§ MATERIAL PROVIDED
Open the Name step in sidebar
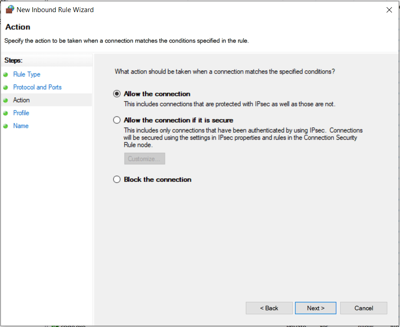The image size is (400, 327). pos(21,126)
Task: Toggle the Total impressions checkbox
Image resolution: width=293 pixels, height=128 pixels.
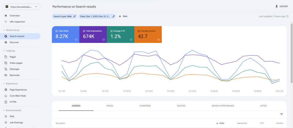Action: [x=84, y=31]
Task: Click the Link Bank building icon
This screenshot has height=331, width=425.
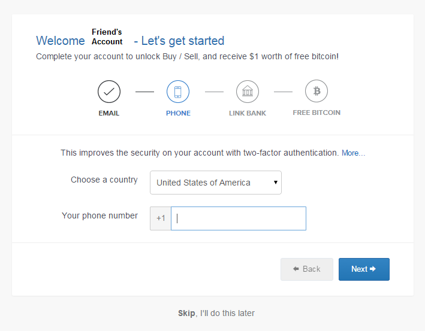Action: click(248, 92)
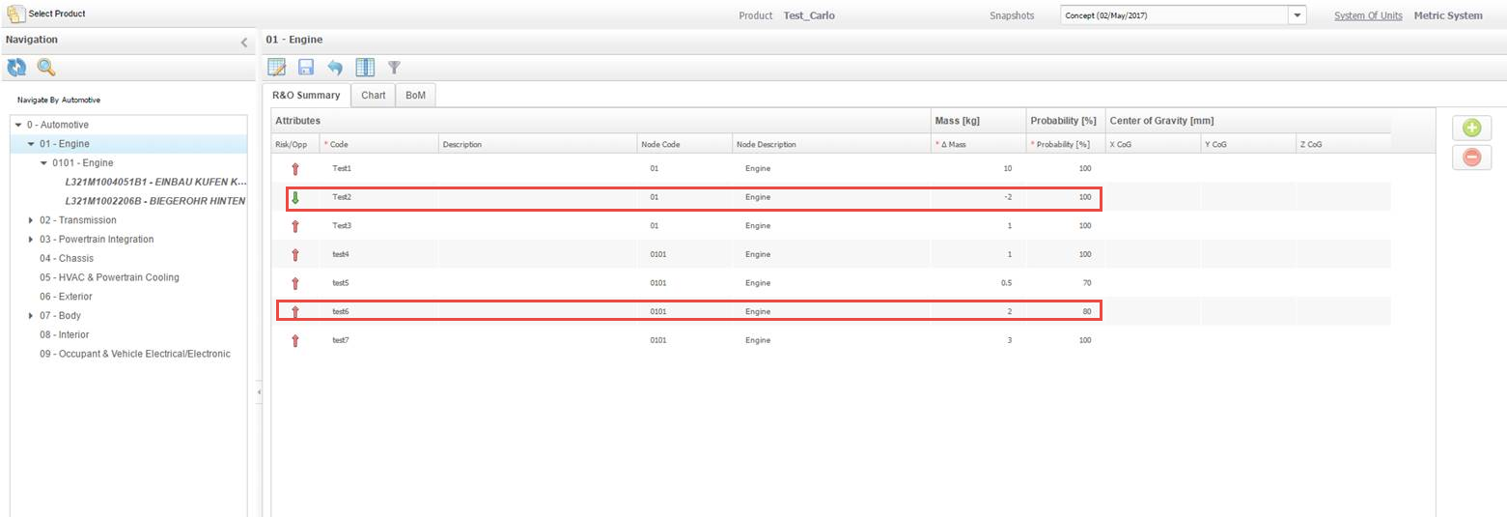Save changes with the floppy disk icon

click(x=306, y=68)
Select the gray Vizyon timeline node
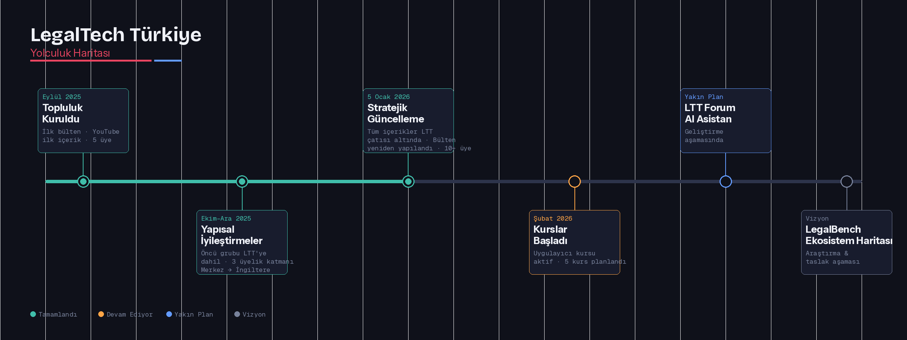This screenshot has width=907, height=340. (847, 182)
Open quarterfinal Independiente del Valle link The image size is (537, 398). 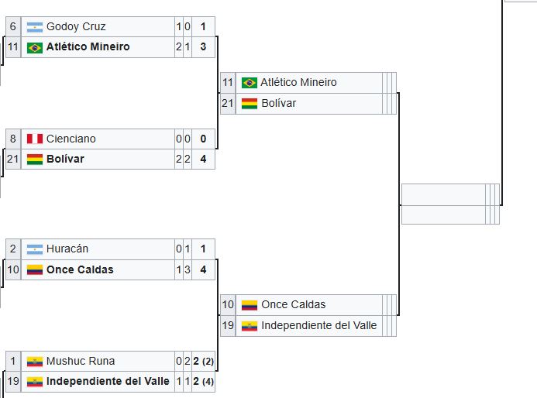pos(318,326)
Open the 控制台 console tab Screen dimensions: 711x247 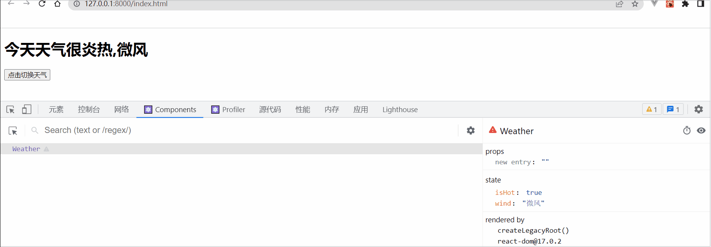coord(89,110)
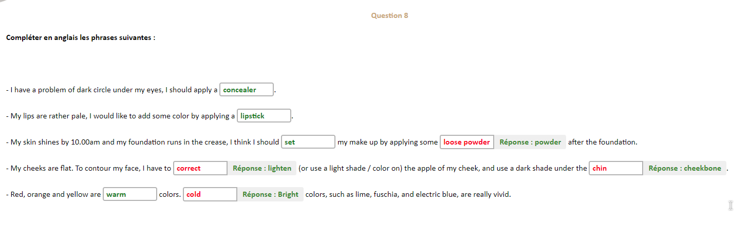Viewport: 750px width, 225px height.
Task: Click the input field containing "concealer"
Action: coord(247,90)
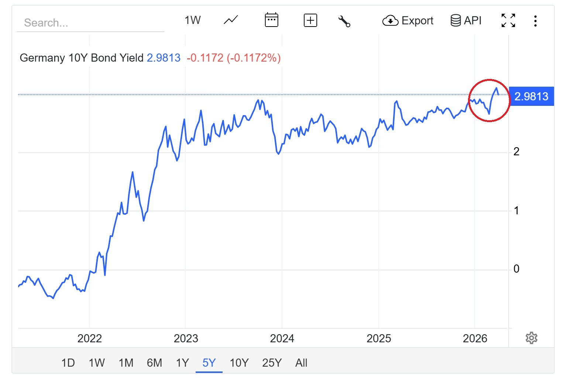Image resolution: width=564 pixels, height=384 pixels.
Task: Open the three-dot more options menu
Action: (x=535, y=21)
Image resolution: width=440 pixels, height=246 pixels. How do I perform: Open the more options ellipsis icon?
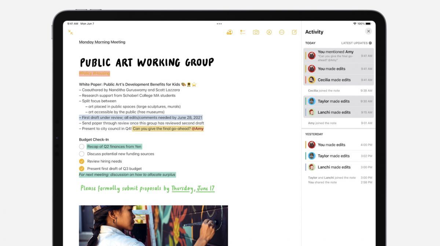282,32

§ EXERCISE BRIEF
An exact copy is needed of every line from the one holding "Image resolution: width=440" to the end of the entries above, both ends kept and each picture dropped.

§ ANSWER TO THIS TASK
Image resolution: width=440 pixels, height=246 pixels. How do I perform: Open the more options ellipsis icon?
282,32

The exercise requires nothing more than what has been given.